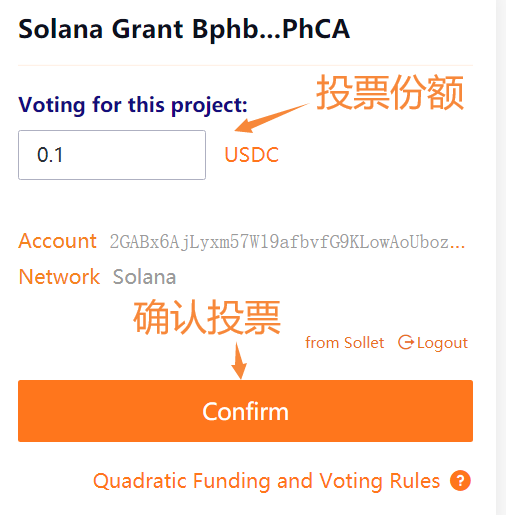This screenshot has height=515, width=506.
Task: Click the 确认投票 annotation text
Action: pos(207,317)
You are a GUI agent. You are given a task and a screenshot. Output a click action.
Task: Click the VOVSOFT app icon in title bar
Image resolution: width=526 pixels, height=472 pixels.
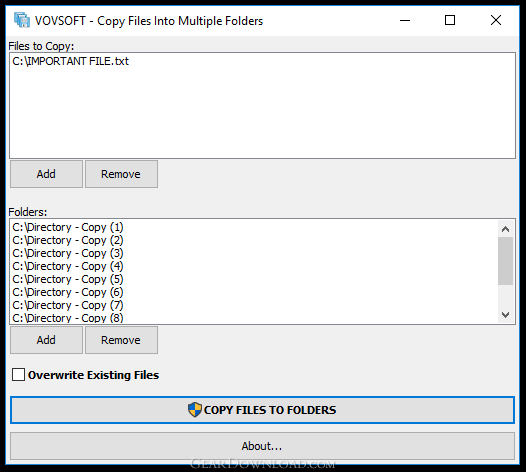coord(22,20)
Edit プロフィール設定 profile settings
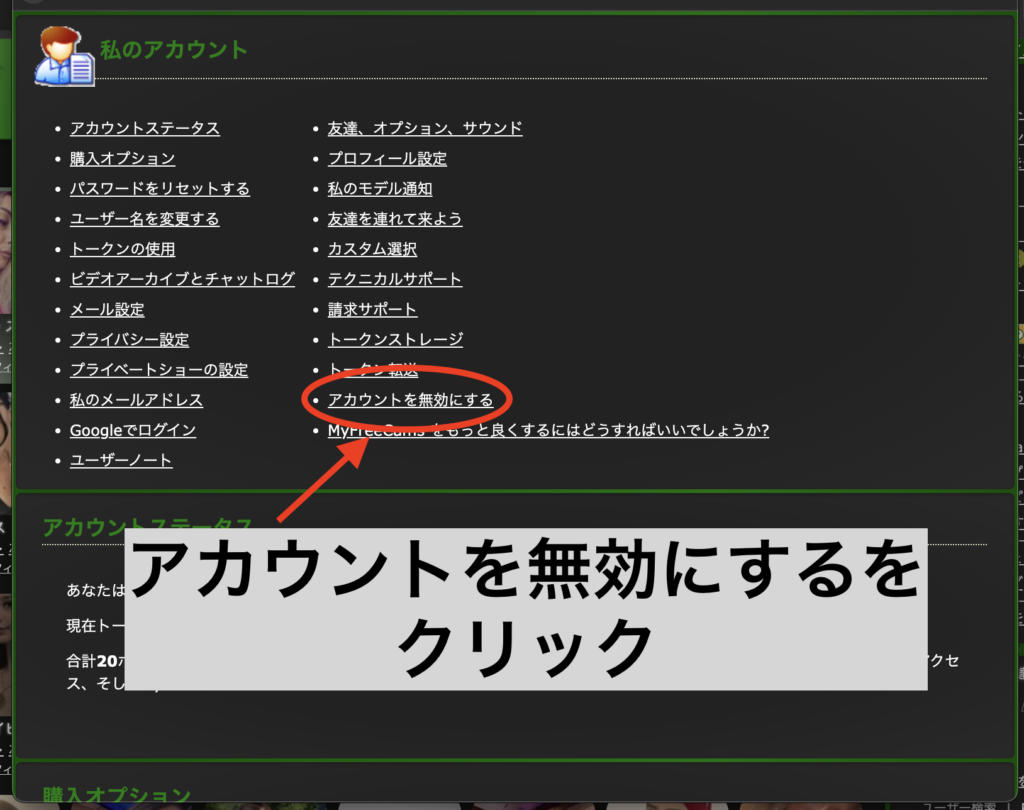This screenshot has width=1024, height=810. [x=386, y=158]
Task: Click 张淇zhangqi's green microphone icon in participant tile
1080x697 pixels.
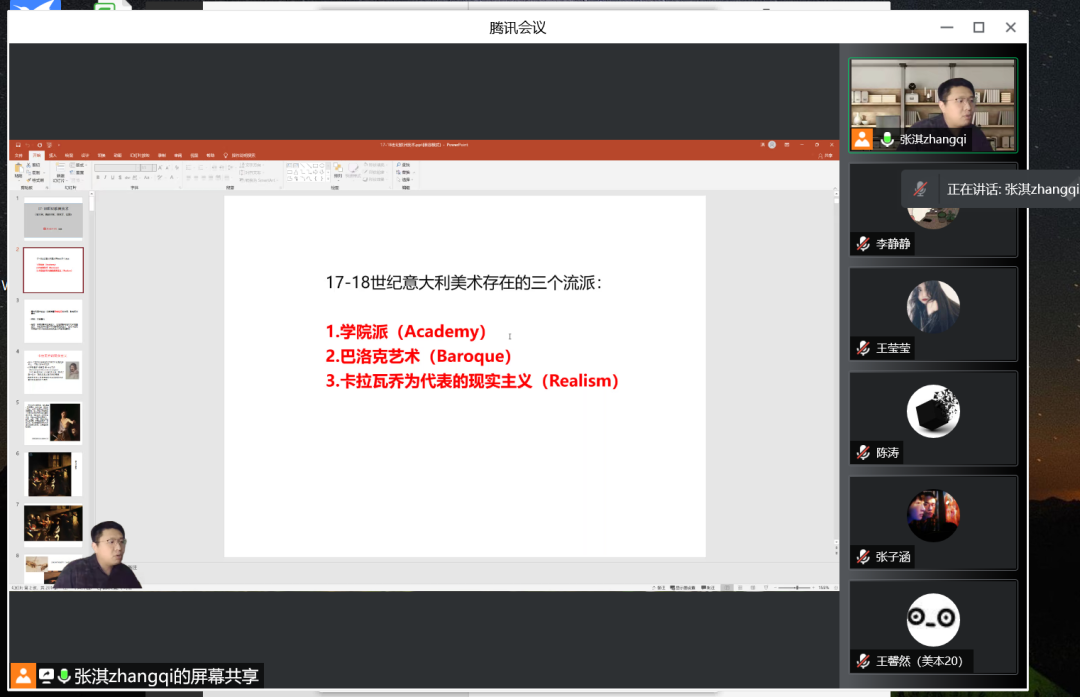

Task statement
Set the lines down exactly as they stand, from the one containing "Task: Click 张淇zhangqi's" through the end of the listing, omitting every picture.

Written answer
Task: Click 张淇zhangqi's green microphone icon in participant tile
1080x697 pixels.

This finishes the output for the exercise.